Pick out every line of the entries below that contains the word "Expand", and copy each such line in full.
** Start RECORDED INFORMATION **
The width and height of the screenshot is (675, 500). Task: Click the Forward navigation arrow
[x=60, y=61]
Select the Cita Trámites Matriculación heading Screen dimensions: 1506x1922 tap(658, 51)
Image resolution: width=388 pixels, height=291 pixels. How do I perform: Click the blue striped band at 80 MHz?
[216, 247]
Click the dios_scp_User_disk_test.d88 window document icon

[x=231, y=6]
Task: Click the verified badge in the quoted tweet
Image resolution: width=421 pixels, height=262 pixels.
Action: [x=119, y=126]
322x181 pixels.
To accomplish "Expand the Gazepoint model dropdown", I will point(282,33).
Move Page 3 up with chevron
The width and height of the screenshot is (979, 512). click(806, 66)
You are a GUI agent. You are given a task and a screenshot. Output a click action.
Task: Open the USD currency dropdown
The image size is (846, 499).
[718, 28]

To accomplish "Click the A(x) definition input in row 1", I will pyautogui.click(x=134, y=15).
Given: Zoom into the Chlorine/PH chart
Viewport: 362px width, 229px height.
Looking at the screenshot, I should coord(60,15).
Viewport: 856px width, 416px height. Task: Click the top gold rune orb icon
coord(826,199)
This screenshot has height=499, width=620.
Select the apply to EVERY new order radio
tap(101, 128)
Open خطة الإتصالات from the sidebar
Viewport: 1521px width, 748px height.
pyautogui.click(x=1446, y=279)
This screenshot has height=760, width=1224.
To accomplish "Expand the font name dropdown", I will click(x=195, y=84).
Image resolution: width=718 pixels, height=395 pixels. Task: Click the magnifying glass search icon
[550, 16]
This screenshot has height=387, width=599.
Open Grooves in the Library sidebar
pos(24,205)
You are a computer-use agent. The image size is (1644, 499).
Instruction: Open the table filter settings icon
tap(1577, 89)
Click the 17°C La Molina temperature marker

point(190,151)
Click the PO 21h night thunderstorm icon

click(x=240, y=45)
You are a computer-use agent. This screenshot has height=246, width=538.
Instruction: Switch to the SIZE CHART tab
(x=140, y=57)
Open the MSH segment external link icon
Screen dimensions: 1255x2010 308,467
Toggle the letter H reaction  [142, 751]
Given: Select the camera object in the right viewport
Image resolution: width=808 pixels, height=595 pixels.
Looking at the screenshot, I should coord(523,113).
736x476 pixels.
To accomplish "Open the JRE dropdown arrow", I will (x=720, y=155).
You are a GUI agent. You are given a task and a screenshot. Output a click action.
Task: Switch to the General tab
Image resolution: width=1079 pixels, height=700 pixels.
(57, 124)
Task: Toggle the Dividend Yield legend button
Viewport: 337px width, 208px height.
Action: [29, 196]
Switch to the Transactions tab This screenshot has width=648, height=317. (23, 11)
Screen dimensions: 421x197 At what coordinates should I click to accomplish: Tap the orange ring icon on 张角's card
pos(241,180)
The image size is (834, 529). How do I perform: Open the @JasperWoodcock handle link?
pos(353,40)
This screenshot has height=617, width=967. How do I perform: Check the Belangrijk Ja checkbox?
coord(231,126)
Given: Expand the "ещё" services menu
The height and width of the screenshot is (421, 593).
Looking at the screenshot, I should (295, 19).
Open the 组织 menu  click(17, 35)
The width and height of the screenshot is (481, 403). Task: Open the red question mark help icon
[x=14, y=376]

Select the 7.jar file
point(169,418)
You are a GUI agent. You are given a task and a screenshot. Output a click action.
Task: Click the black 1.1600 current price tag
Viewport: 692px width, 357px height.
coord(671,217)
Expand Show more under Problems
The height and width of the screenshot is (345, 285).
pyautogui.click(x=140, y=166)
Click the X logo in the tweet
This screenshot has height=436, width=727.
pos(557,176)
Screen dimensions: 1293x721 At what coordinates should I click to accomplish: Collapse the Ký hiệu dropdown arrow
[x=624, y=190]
** End RECORDED INFORMATION **
▸ SOLUTION TO THIS PROBLEM:
To accomplish "Expand the Gazepoint model dropdown", I will point(282,33).
To accomplish "Expand the font name dropdown", I will click(x=195, y=84).
Given: Expand the "ещё" services menu
Expand Show more under Problems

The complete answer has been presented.